2. The knowledge-graph-based semantic similarity calculation method according to claim 1, wherein the step S1 includes:

dividing Chinese sentences through three word segmentation algorithms to obtain different word segmentation combinations;

algorithm one, jieba

2) Performing reverse calculation on sentences from right to left by using a dynamic programming method, taking the frequency of the word in a dictionary as the frequency of the word, finding out a maximum probability path, and finally obtaining a word segmentation combination with maximum probability;

for the vocabulary which does not appear in the dictionary, a hidden Markov model based on the word forming capability of Chinese characters is adopted, and a Viterbi algorithm is used to realize word segmentation operation on the words which are not recorded in the dictionary;

algorithm II and Ansj Chinese word segmentation device

The second algorithm is based on the java implementation of Chinese word segmentation of an n-Gram language model, a random condition field and a hidden Markov model;

algorithm three, smartChineseseAnalyzer Chinese word segmentation device

Word statistics are calculated by a large number of corpora in the hidden Markov model, and then the statistics result is used for calculating the optimal word segmentation combination of the text.

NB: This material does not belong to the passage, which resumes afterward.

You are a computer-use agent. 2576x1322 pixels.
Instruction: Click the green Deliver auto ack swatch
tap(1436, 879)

3. The knowledge-graph-based semantic similarity calculation method according to claim 1, wherein the language information in the knowledge graph includes semantic distances of different concepts, namely, distances between nodes; the closer the semantic distance of the concepts, the smaller the shortest path between the concepts, indicating a higher similarity between the two.

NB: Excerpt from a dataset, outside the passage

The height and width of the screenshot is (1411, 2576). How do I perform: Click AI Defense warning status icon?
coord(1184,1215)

4. The knowledge-graph-based semantic similarity calculation method according to claim 1, wherein the step S3 includes: 1) KG is defined as a directional marker graph, g= (V, E, τ), V represents all nodes in the knowledge graph, G represents the defined KG, i.e. the directional marker graph; e represents a series of edges connecting the nodes; τ is a function V X V→E, defining all triples in G, in the D-path algorithm, the semantic similarity of the concept is defined as:

wherein ,sim_wpath (c _i ,c _j ) For measuring semantic similarity between two concepts c _i ,c _j Respectively two different concepts, c _i ,c _j ∈V，k∈(0,1]The parameter k represents the contribution of the common information of the two concepts to the similarity; IC (c) _Lcs ) Refers to the IC value of the most recently shared node, c _Lcs Refers to the nearest shared node of two concepts, LCS is concept c _i ,c _j The most specific concept among common ancestors; shortest path length (c) weighted with IC values of the nearest shared nodes of both concepts _i ,c _j ) Set a path (c) _i ,c _j )＝{P ₁ ；P ₂ ；…P _n Is to divide concept c _i ,c _j The connected paths are assembled, and two concepts are P ₁ To P _n Path length (c) _i ,c _j ) Representing the shortest path among all paths, let P _i ∈Paths(c _i ,c _j ) Let then

length(c _i ,c _j )＝min(|P _i |) (4)

Obtaining length (c) _i ,c _j ) Representing the shortest path length between the two concepts;

2) Using graph-based ICs, i.e., KG-based, to calculate semantic similarity between concepts, the concept ICs in KG are calculated from example distribution conditions in the concept taxonomies, and the graph-based ICs are defined in KG as:

IC _graph (c _i )＝-logProb(c _i ) (5)

wherein ,

frequency(c _i )＝count(c _i ) (7)

where count is a simple function that computes the cardinality of an entity.